Owner's salary and benefits are added back to net income when calculating SDE to provide a standardized view of the business's total cash generation. In small, owner-operated businesses, the owner's compensation can vary widely and may include personal expenses. By adding these back, SDE shows the total amount of money available to a new owner, regardless of how the previous owner chose to pay themselves or run their personal expenses through the business. This helps potential buyers assess the true underlying cash flow available to them.
Is Seller Discretionary Earnings the same as profit?

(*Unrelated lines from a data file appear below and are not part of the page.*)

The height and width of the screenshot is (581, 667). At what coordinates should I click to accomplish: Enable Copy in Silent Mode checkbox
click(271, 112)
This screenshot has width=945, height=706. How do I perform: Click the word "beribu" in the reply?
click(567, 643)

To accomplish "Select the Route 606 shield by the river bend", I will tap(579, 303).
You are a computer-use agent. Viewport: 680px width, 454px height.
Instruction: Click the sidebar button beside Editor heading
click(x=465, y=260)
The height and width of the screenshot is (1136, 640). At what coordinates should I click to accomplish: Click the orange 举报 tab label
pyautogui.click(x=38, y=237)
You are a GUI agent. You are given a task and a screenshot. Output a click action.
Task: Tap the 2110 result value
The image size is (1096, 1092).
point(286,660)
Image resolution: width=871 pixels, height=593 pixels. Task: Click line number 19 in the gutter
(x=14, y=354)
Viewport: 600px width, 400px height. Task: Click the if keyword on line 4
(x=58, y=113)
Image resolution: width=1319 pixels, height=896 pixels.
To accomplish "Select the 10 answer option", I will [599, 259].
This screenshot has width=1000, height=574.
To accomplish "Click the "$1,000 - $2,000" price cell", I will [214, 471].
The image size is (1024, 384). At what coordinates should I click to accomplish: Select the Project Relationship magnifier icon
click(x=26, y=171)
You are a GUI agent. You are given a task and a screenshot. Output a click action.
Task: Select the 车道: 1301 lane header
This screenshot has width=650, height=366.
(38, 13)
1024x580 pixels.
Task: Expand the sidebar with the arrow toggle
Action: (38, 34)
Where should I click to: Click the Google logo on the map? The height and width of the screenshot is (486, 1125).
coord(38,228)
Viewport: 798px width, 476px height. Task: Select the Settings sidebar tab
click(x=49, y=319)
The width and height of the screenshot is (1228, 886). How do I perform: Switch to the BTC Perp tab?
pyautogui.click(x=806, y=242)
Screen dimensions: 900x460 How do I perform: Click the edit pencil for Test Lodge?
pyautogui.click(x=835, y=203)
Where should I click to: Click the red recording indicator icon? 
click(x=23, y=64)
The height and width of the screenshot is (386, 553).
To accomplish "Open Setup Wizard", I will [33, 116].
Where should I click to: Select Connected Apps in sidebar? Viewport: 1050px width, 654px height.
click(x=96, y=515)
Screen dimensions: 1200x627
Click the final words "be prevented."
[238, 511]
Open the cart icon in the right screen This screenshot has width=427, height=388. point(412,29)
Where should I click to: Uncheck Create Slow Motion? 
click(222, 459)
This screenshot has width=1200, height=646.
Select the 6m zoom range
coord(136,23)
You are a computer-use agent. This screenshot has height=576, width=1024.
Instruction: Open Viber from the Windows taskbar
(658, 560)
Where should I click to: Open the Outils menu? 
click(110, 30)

No, seller discretionary earnings is not the same as simple profitability or net income. While it starts with net income, it adds back specific expenses such as the owner's compensation, non-cash expenses (like depreciation and amortization), interest expense, and any non-recurring or discretionary expenses. The aim is to show the total financial benefit available to an owner-operator, which is often significantly higher than reported net income, especially in small businesses.
Can SDE be negative?
Theoretically, SDE can be negative if a business consistently operates at a loss even after adjusting for all the discretionary and non-cash items. However, a business with a consistently negative SDE would typically have very little, if any, market value for an owner-operator buyer, as it would imply the business cannot generate enough income to cover operational costs or compensate an owner.
How does SDE affect the selling price of a business?
Seller discretionary earnings is a primary driver of the selling price for many small businesses. Business brokers and appraisers commonly use valuation multiples applied to SDE to determine a business's market value. A higher, well-supported SDE generally leads to a higher valuation and therefore a higher potential selling price, as it signifies greater financial benefit and cash flow potential for a prospective buyer.